Le donne ribelli stanno diventando un monumento pubblico vicino a voi, di Maya Salam, da me tradotto e rielaborato

https://www.nytimes.com/2018/08/09/us/statues-women-america.html

Lezioni sulla storia delle donne sono disseminate nella mia prima precoce istruzione ma questo non mi ha fermato. Ho letto voracemente sull’argomento e in seguito ho seguito corsi di studio sulle donne all’università.

Tuttavia recentemente, mentre visitavo una nuova mostra al Museum of the City di New York intitolata “Rebel Women”, sono stata costretta a rendermi conto di quanto poco sapessi su alcune delle donne che hanno contribuito alla città in cui lavoro ogni giorno, una città che amo.

Erano in mostra biografie, stampe e fotografie di circa 15 delle donne più ribelli della città sin dall’epoca vittoriana come Elizabeth Jennings che nel 1854, più di un secolo prima di Rosa Parks, si rifiutò di scendere da un tram a causa della sua razza; e Victoria Woodhull che nel 1872 divenne la prima donna di sempre a candidarsi a presidente.

Queste donne hanno cercato quello che molte donne cercano oggi: status professionale, uguaglianza razziale e sociale e libertà sessuale. Erano il mio genere di persone! Allora com’è stato possibile che non abbia sentito parlare di almeno la metà di loro?

“Non sei l’unica” mi ha detto Alicia Glen, la vicesindaca di New York “Dobbiamo avere una rappresentazione fisica per aiutare a riempire il gap nella nostra memoria collettiva”.

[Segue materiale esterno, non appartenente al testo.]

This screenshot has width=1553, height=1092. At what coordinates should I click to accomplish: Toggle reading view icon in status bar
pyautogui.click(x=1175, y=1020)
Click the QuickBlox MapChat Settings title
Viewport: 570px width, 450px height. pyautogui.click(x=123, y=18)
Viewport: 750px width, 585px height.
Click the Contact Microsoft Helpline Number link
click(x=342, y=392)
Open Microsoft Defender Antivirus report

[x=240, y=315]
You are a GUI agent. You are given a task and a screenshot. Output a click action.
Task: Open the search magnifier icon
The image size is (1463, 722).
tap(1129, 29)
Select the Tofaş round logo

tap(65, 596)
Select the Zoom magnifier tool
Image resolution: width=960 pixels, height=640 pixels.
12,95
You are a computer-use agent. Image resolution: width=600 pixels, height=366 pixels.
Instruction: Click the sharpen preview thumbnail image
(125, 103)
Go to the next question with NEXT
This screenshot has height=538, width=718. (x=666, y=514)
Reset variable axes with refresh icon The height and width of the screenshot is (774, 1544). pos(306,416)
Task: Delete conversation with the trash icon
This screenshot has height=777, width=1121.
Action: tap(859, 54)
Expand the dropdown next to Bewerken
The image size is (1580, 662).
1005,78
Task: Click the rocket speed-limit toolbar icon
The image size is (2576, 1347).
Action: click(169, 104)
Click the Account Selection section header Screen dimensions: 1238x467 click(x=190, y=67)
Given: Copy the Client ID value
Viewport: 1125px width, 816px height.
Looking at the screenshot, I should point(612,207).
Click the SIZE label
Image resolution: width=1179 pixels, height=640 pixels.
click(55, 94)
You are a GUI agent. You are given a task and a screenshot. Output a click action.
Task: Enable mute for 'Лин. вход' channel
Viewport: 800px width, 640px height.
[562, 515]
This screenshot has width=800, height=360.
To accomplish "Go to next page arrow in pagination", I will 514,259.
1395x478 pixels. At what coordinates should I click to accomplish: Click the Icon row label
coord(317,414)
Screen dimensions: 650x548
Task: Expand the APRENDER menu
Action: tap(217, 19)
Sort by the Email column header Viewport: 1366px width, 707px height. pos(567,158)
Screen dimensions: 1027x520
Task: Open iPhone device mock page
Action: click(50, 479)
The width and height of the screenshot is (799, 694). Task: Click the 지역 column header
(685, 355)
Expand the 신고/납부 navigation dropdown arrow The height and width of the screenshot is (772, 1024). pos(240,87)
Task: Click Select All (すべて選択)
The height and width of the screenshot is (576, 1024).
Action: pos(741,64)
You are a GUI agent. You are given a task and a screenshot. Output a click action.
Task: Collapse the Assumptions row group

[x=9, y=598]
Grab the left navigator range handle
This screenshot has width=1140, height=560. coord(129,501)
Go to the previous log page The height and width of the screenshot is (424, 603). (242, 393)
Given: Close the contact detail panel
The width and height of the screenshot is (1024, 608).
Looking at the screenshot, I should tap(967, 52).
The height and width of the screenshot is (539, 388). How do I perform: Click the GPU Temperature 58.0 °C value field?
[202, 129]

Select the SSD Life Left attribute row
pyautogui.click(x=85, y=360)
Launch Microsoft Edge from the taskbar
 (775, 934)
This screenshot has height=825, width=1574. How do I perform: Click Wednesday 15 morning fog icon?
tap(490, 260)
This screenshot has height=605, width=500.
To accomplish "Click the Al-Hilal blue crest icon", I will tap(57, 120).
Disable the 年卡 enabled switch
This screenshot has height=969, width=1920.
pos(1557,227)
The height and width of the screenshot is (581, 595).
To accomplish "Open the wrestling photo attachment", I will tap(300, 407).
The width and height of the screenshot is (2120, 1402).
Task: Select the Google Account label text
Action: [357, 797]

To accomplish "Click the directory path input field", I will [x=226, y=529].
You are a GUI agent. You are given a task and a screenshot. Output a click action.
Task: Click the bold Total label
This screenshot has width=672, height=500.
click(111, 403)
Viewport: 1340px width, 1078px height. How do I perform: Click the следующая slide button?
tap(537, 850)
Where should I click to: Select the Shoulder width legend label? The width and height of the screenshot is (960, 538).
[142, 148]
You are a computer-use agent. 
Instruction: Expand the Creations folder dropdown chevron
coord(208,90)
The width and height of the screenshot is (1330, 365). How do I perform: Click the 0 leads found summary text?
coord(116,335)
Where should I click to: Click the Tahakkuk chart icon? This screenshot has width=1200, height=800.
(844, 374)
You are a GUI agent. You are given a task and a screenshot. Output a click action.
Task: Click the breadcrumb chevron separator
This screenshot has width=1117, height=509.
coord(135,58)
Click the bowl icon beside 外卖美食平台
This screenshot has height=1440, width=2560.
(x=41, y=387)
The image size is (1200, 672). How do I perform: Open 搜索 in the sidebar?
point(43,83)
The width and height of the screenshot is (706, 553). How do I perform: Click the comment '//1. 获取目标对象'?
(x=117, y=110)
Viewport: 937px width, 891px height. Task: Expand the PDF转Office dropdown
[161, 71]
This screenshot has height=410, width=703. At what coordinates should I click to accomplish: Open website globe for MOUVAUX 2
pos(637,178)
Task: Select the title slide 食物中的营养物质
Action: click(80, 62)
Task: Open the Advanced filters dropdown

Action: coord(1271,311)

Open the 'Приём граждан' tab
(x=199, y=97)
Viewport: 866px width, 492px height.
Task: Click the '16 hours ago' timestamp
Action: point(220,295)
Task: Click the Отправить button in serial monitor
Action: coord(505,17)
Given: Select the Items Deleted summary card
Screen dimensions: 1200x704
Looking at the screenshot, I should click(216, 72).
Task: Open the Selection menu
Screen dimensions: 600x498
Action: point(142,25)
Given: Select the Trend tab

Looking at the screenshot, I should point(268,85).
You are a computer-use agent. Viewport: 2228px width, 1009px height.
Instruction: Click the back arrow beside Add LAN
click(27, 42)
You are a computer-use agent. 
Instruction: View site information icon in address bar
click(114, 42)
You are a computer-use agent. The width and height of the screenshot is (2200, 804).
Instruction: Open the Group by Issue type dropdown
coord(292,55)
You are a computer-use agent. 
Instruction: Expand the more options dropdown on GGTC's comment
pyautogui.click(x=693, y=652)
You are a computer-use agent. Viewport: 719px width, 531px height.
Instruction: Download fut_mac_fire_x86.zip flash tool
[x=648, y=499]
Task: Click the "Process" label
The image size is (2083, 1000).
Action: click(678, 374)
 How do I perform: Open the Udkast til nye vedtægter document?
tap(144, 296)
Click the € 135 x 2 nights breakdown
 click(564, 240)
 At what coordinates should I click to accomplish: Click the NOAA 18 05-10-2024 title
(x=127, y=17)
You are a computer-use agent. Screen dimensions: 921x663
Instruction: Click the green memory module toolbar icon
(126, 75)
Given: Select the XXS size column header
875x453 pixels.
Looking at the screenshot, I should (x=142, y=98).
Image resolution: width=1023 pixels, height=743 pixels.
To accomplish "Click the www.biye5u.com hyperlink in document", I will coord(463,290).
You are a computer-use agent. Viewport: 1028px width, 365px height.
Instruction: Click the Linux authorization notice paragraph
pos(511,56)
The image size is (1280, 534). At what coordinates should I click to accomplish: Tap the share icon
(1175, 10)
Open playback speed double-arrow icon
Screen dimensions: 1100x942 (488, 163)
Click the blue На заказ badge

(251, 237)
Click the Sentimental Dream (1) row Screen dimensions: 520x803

Stava parlando delle statue delle donne più grandi del mondo che mancano.

Negli Stati Uniti ci sono circa 5.200 statue pubbliche che ritraggono figure storiche, secondo lo Smithsonian’s Art Inventories Catalog. Molto poche, meno di 400, sono quelle di donnesecondo un reportage del Washington Post.

A Washington D.C. solo 5 statue ritraggono donne. E a New York ci sono circa 145 monumenti di uomini ma soltanto 5 che onorano donne reali.

Ma c’è una rinnovata spinta a rimediare questo gender gap nei monumenti.

Dopo uno sforzo di molti anni le statue delle suffragiste Elizabeth Cady Stanton e Susan B. Anthony sono ora destinate a Central Park. Un nuovo programma chiamato “She Built New York” progetta di commissionare un monumento pubblico dedicato a una forunata donna di New York City.

A Richmond in Virginia presto arriverà un monumento chiamato “Voices from the Garden” che sarà un tributo alle centinaia di donne che hanno contribuito a creare la Virginia e gli Sati Uniti.